GOAL OF THE EXERCISE:
Copy each of the following records word for word, keeping every line in its original order.

* * *

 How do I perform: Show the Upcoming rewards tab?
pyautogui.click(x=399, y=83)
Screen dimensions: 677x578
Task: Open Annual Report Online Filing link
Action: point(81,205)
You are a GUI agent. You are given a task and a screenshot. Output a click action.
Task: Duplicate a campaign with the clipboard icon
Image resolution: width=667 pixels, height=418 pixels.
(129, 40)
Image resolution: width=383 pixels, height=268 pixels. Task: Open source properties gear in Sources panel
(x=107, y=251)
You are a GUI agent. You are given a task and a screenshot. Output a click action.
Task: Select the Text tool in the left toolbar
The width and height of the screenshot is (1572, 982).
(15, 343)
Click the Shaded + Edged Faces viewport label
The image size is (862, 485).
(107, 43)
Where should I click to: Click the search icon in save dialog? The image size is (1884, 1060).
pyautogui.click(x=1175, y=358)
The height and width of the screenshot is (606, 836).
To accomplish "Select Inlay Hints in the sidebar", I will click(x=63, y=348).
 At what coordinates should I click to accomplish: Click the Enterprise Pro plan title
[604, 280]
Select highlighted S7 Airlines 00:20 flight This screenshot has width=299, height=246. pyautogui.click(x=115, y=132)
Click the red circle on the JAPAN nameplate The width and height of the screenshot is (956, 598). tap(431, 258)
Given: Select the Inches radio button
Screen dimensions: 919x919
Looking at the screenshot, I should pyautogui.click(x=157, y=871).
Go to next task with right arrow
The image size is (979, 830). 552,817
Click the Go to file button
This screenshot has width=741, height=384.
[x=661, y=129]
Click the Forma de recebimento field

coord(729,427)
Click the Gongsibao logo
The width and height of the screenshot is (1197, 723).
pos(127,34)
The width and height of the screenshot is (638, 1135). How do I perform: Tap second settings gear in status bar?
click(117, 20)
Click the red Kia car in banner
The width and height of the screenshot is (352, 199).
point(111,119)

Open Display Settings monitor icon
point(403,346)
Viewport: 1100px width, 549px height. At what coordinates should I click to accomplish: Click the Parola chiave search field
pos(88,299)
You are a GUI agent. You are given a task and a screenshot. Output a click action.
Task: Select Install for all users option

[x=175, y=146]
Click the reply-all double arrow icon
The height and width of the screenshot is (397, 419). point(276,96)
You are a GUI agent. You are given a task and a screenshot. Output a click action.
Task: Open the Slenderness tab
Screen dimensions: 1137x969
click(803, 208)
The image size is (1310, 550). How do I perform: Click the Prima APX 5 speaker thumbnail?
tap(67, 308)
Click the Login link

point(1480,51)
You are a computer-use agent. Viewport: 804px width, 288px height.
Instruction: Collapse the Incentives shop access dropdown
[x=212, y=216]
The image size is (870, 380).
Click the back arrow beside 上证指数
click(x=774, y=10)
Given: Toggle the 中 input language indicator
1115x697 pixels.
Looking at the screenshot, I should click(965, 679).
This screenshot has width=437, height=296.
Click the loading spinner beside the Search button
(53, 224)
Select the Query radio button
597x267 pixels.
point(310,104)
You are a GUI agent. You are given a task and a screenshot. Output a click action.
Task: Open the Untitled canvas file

* * *

REPLY TO THE EXERCISE:
 How do I perform: Show the Upcoming rewards tab?
pyautogui.click(x=399, y=83)
Screen dimensions: 677x578
Task: Open Annual Report Online Filing link
Action: point(81,205)
You are a GUI agent. You are given a task and a screenshot. Output a click action.
Task: Duplicate a campaign with the clipboard icon
Image resolution: width=667 pixels, height=418 pixels.
(129, 40)
Image resolution: width=383 pixels, height=268 pixels. Task: Open source properties gear in Sources panel
(x=107, y=251)
You are a GUI agent. You are given a task and a screenshot. Output a click action.
Task: Select the Text tool in the left toolbar
The width and height of the screenshot is (1572, 982).
(15, 343)
Click the Shaded + Edged Faces viewport label
The image size is (862, 485).
(107, 43)
Where should I click to: Click the search icon in save dialog? The image size is (1884, 1060).
pyautogui.click(x=1175, y=358)
The height and width of the screenshot is (606, 836).
To accomplish "Select Inlay Hints in the sidebar", I will click(x=63, y=348).
 At what coordinates should I click to accomplish: Click the Enterprise Pro plan title
[604, 280]
Select highlighted S7 Airlines 00:20 flight This screenshot has width=299, height=246. pyautogui.click(x=115, y=132)
Click the red circle on the JAPAN nameplate The width and height of the screenshot is (956, 598). tap(431, 258)
Given: Select the Inches radio button
Screen dimensions: 919x919
Looking at the screenshot, I should pyautogui.click(x=157, y=871).
Go to next task with right arrow
The image size is (979, 830). 552,817
Click the Go to file button
This screenshot has width=741, height=384.
[x=661, y=129]
Click the Forma de recebimento field

coord(729,427)
Click the Gongsibao logo
The width and height of the screenshot is (1197, 723).
pos(127,34)
The width and height of the screenshot is (638, 1135). How do I perform: Tap second settings gear in status bar?
click(117, 20)
Click the red Kia car in banner
The width and height of the screenshot is (352, 199).
point(111,119)

Open Display Settings monitor icon
point(403,346)
Viewport: 1100px width, 549px height. At what coordinates should I click to accomplish: Click the Parola chiave search field
pos(88,299)
You are a GUI agent. You are given a task and a screenshot. Output a click action.
Task: Select Install for all users option

[x=175, y=146]
Click the reply-all double arrow icon
The height and width of the screenshot is (397, 419). point(276,96)
You are a GUI agent. You are given a task and a screenshot. Output a click action.
Task: Open the Slenderness tab
Screen dimensions: 1137x969
click(803, 208)
The image size is (1310, 550). How do I perform: Click the Prima APX 5 speaker thumbnail?
tap(67, 308)
Click the Login link

point(1480,51)
You are a computer-use agent. Viewport: 804px width, 288px height.
Instruction: Collapse the Incentives shop access dropdown
[x=212, y=216]
The image size is (870, 380).
Click the back arrow beside 上证指数
click(x=774, y=10)
Given: Toggle the 中 input language indicator
1115x697 pixels.
Looking at the screenshot, I should click(965, 679).
This screenshot has width=437, height=296.
Click the loading spinner beside the Search button
(53, 224)
Select the Query radio button
597x267 pixels.
point(310,104)
You are a GUI agent. You are given a task and a screenshot. Output a click action.
Task: Open the Untitled canvas file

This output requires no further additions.